• INFORMATION GIVEN:
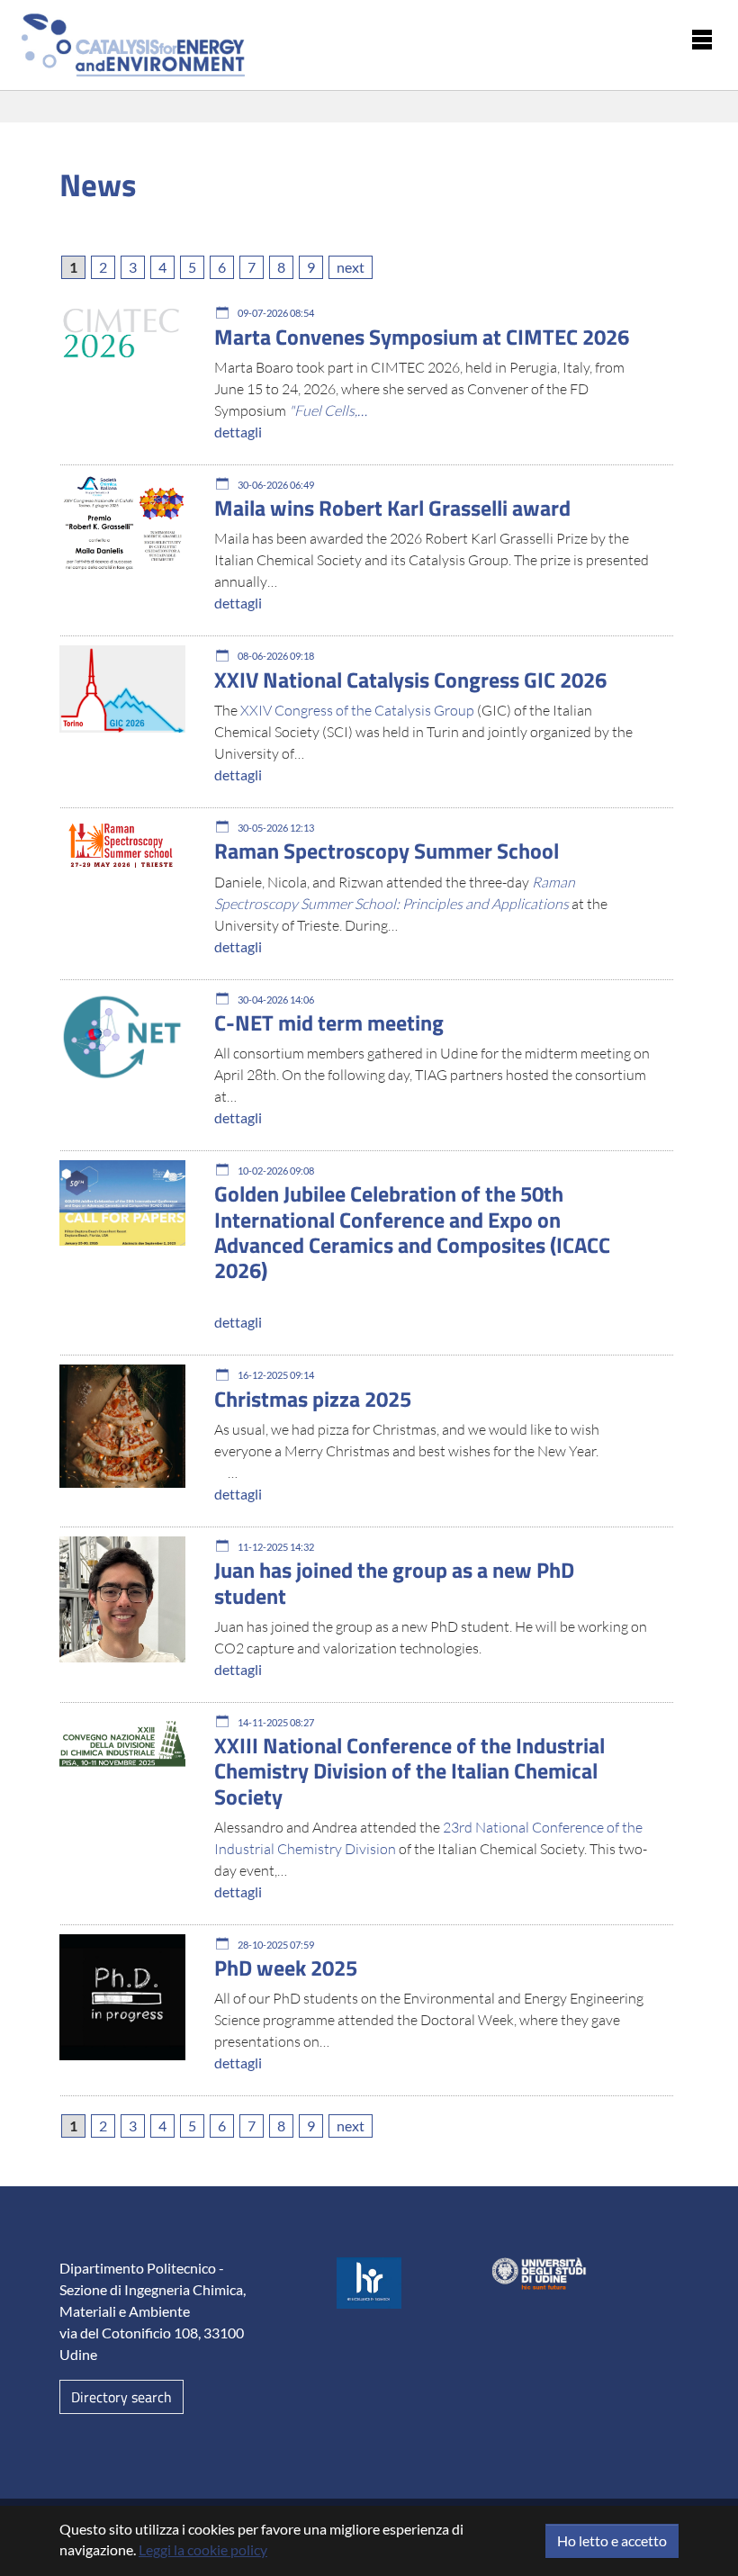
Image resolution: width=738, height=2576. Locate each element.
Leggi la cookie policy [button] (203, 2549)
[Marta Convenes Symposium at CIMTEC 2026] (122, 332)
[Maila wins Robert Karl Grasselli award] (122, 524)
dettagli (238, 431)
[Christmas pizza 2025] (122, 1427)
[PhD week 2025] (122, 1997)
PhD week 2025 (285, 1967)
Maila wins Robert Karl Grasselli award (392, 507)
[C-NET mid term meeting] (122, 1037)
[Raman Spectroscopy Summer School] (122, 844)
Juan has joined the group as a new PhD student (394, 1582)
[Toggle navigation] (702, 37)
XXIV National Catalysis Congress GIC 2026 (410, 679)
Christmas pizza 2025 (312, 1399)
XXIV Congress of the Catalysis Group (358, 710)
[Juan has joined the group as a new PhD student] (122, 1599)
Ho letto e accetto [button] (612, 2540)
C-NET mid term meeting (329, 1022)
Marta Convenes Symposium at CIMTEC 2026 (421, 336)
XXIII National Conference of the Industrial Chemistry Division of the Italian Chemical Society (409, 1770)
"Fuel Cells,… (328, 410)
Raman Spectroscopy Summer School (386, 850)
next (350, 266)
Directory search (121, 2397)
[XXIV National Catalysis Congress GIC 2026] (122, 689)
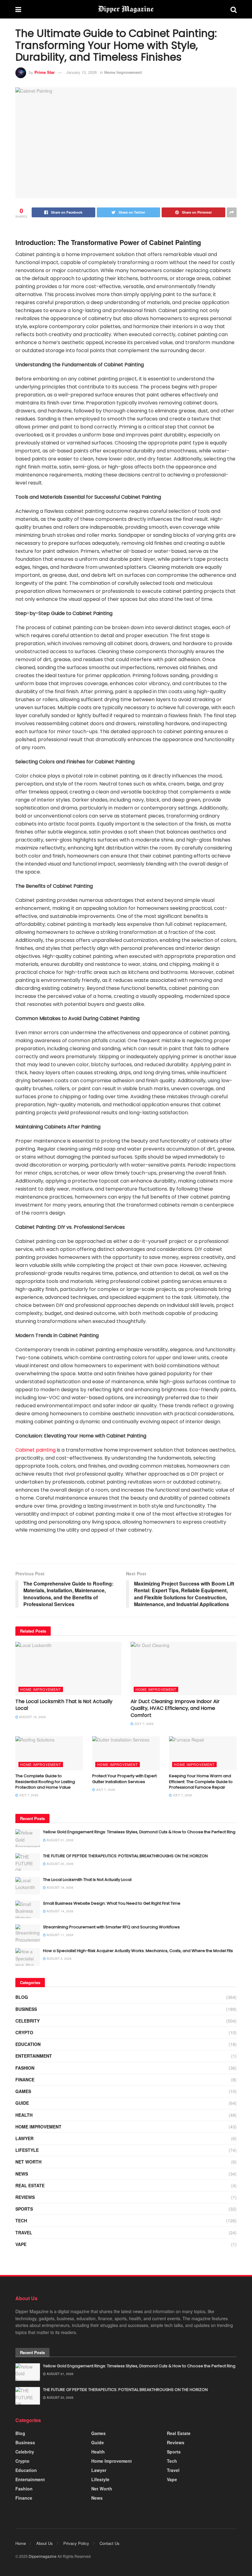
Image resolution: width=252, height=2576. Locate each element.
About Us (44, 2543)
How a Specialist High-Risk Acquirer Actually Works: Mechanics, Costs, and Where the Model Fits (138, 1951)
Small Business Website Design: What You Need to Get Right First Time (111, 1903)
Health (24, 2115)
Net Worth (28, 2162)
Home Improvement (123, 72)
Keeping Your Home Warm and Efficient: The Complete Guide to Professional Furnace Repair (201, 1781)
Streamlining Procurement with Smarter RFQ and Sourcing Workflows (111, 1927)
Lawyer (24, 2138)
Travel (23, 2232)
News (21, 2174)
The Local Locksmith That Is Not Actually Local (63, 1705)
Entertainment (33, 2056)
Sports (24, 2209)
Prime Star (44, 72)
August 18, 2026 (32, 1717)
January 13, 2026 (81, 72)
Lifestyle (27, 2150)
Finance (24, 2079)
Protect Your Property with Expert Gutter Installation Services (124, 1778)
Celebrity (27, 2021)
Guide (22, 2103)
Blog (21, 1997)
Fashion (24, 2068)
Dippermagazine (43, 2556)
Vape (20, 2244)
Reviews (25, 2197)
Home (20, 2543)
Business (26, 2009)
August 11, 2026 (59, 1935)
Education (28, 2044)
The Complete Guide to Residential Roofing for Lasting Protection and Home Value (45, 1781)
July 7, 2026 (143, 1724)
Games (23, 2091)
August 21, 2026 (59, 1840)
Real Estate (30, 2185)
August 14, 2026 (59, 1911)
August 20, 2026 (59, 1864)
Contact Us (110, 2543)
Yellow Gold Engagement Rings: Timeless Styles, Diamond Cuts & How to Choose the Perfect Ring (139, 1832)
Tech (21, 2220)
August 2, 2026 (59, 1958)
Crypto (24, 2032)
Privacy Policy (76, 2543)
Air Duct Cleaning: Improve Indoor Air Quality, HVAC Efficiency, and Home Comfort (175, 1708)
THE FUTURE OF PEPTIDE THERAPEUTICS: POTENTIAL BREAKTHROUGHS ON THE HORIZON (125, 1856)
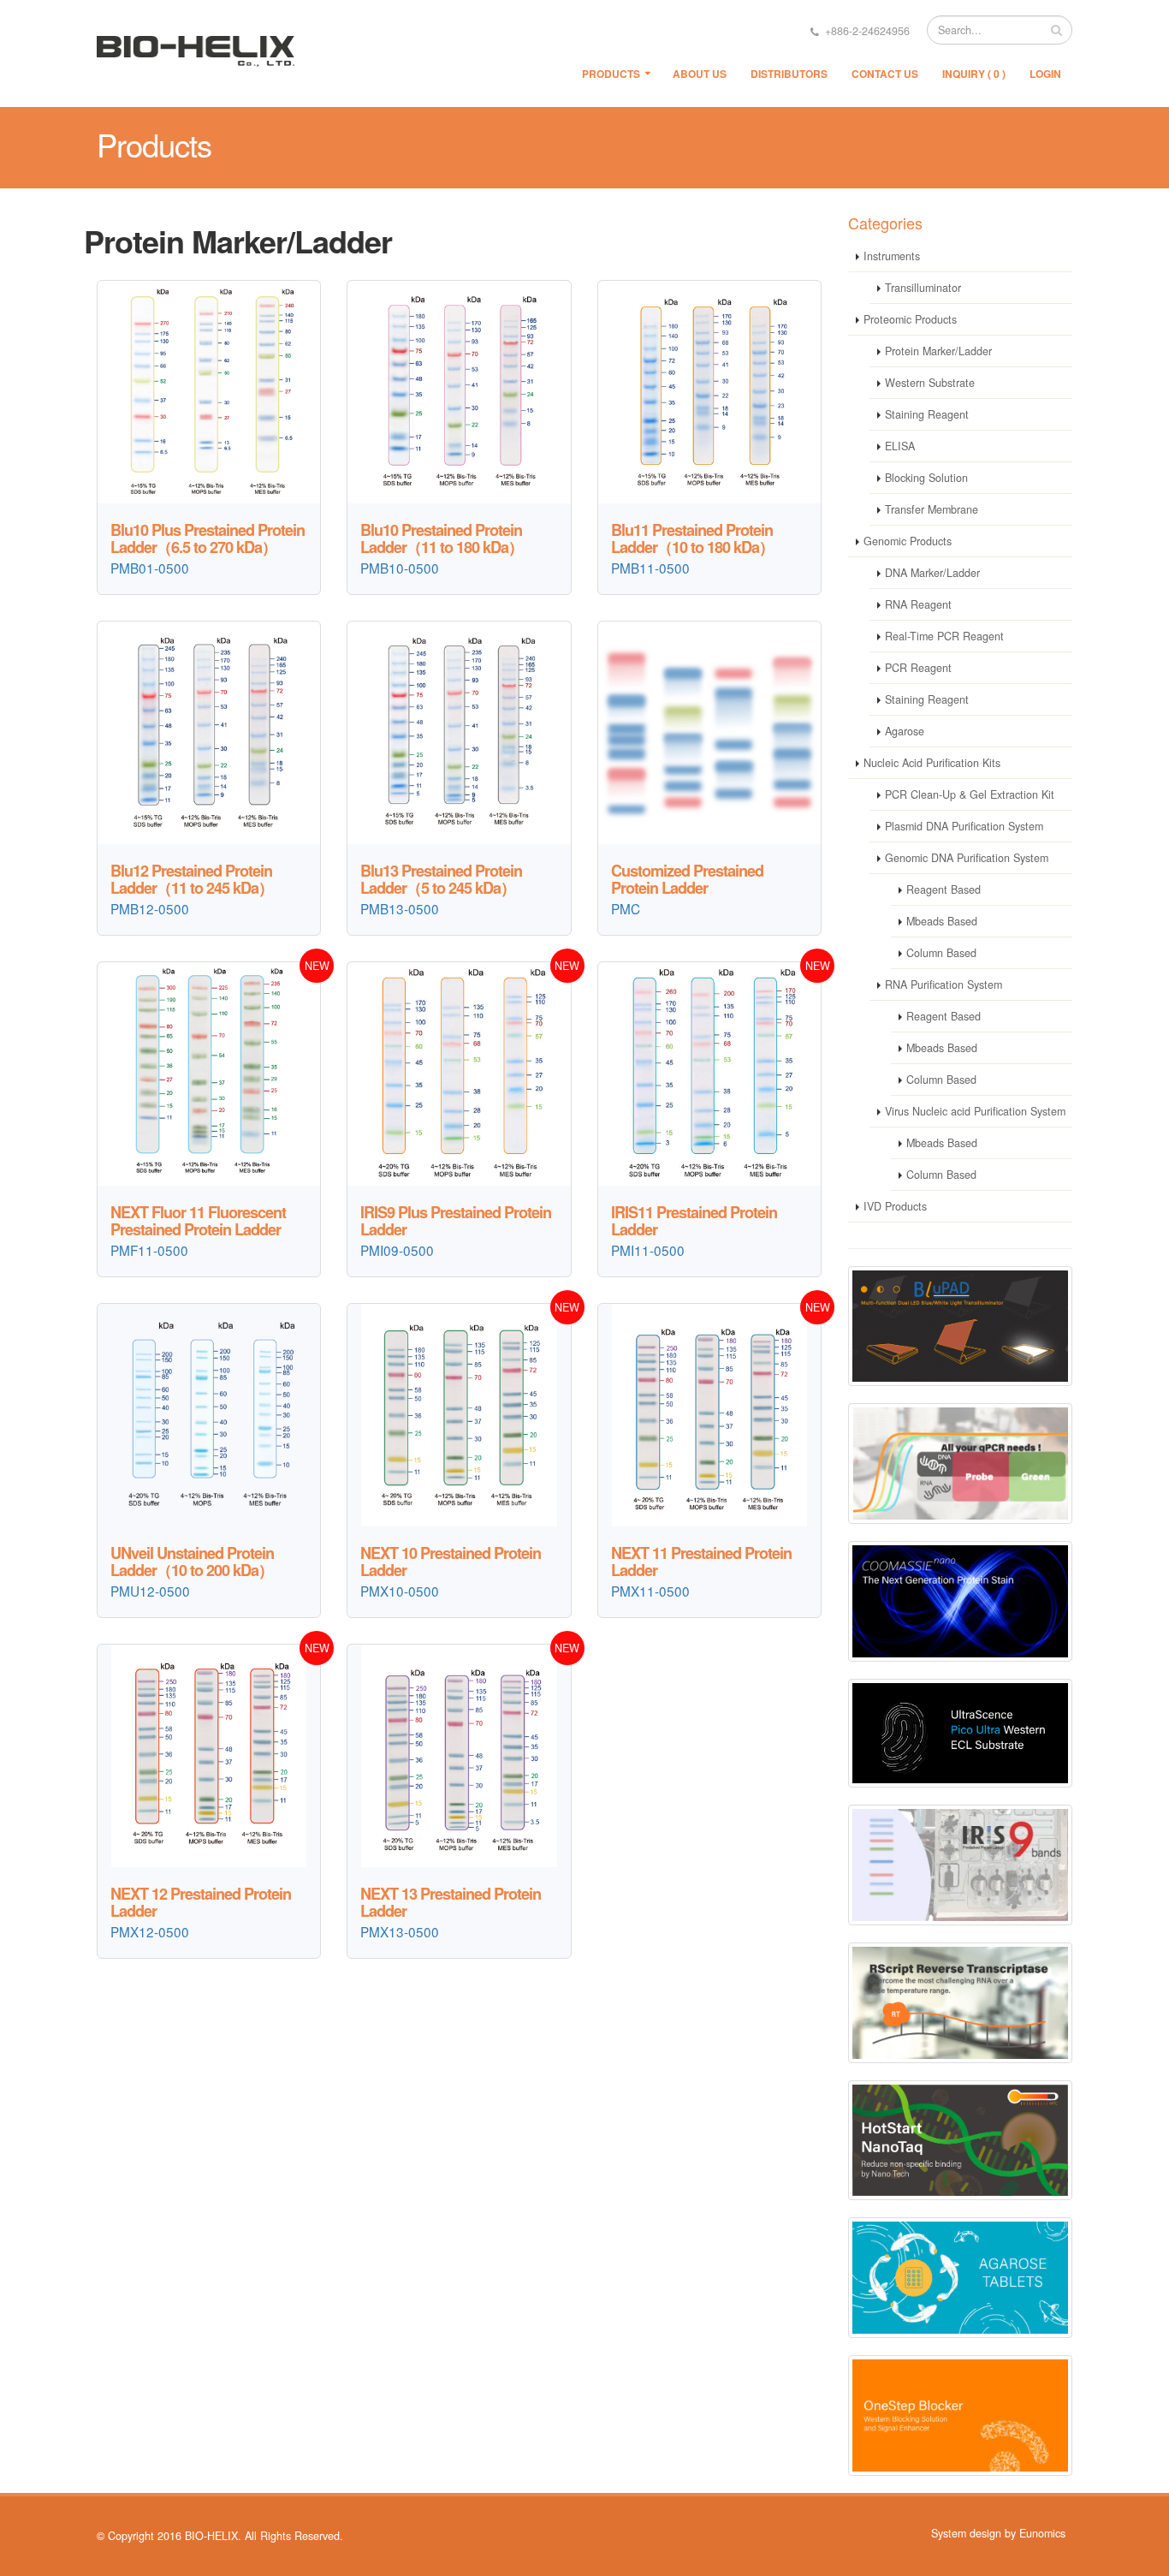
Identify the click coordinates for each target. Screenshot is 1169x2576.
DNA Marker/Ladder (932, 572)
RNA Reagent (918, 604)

• EXERCISE: Please return the full listing exactly as given, with the images left out.

• TASK ANSWER:
Image resolution: width=738, height=2576. Locate each element.
Leggi la cookie policy [button] (203, 2549)
[Marta Convenes Symposium at CIMTEC 2026] (122, 332)
[Maila wins Robert Karl Grasselli award] (122, 524)
dettagli (238, 431)
[Christmas pizza 2025] (122, 1427)
[PhD week 2025] (122, 1997)
PhD week 2025 (285, 1967)
Maila wins Robert Karl Grasselli award (392, 507)
[C-NET mid term meeting] (122, 1037)
[Raman Spectroscopy Summer School] (122, 844)
Juan has joined the group as a new PhD student (394, 1582)
[Toggle navigation] (702, 37)
XXIV National Catalysis Congress GIC 2026 (410, 679)
Christmas pizza 2025 (312, 1399)
XXIV Congress of the Catalysis Group (358, 710)
[Juan has joined the group as a new PhD student] (122, 1599)
Ho letto e accetto [button] (612, 2540)
C-NET mid term meeting (329, 1022)
Marta Convenes Symposium at CIMTEC 2026 (421, 336)
XXIII National Conference of the Industrial Chemistry Division of the Italian Chemical Society (409, 1770)
"Fuel Cells,… (328, 410)
Raman Spectroscopy Summer School (386, 850)
next (350, 266)
Directory search (121, 2397)
[XXIV National Catalysis Congress GIC 2026] (122, 689)
Image resolution: width=252, height=2576. Locate each element.
About Us (44, 2543)
How a Specialist High-Risk Acquirer Actually Works: Mechanics, Costs, and Where the Model Fits (138, 1951)
Small Business Website Design: What You Need to Get Right First Time (111, 1903)
Health (24, 2115)
Net Worth (28, 2162)
Home Improvement (123, 72)
Keeping Your Home Warm and Efficient: The Complete Guide to Professional Furnace Repair (201, 1781)
Streamlining Procurement with Smarter RFQ and Sourcing Workflows (111, 1927)
Lawyer (24, 2138)
Travel (23, 2232)
News (21, 2174)
The Local Locksmith That Is Not Actually Local (63, 1705)
Entertainment (33, 2056)
Sports (24, 2209)
Prime Star (44, 72)
August 18, 2026 (32, 1717)
January 13, 2026 (81, 72)
Lifestyle (27, 2150)
Finance (24, 2079)
Protect Your Property with Expert Gutter Installation Services (124, 1778)
Celebrity (27, 2021)
Guide (22, 2103)
Blog (21, 1997)
Fashion (24, 2068)
Dippermagazine (43, 2556)
Vape (20, 2244)
Reviews (25, 2197)
Home (20, 2543)
Business (26, 2009)
August 11, 2026 (59, 1935)
Education (28, 2044)
The Complete Guide to Residential Roofing for Lasting Protection and Home Value (45, 1781)
July 7, 2026 (143, 1724)
Games (23, 2091)
August 21, 2026 (59, 1840)
Real Estate (30, 2185)
August 14, 2026 (59, 1911)
August 20, 2026 (59, 1864)
Contact Us (110, 2543)
Yellow Gold Engagement Rings: Timeless Styles, Diamond Cuts & How to Choose the Perfect Ring (139, 1832)
Tech (21, 2220)
August 2, 2026 (59, 1958)
Crypto (24, 2032)
Privacy Policy (76, 2543)
Air Duct Cleaning: Improve Indoor Air Quality, HVAC Efficiency, and Home Comfort (175, 1708)
THE FUTURE OF PEPTIDE THERAPEUTICS: POTENTIAL BREAKTHROUGHS ON THE HORIZON (125, 1856)
Identify the click coordinates for each target. Screenshot is 1169x2576.
DNA Marker/Ladder (932, 572)
RNA Reagent (918, 604)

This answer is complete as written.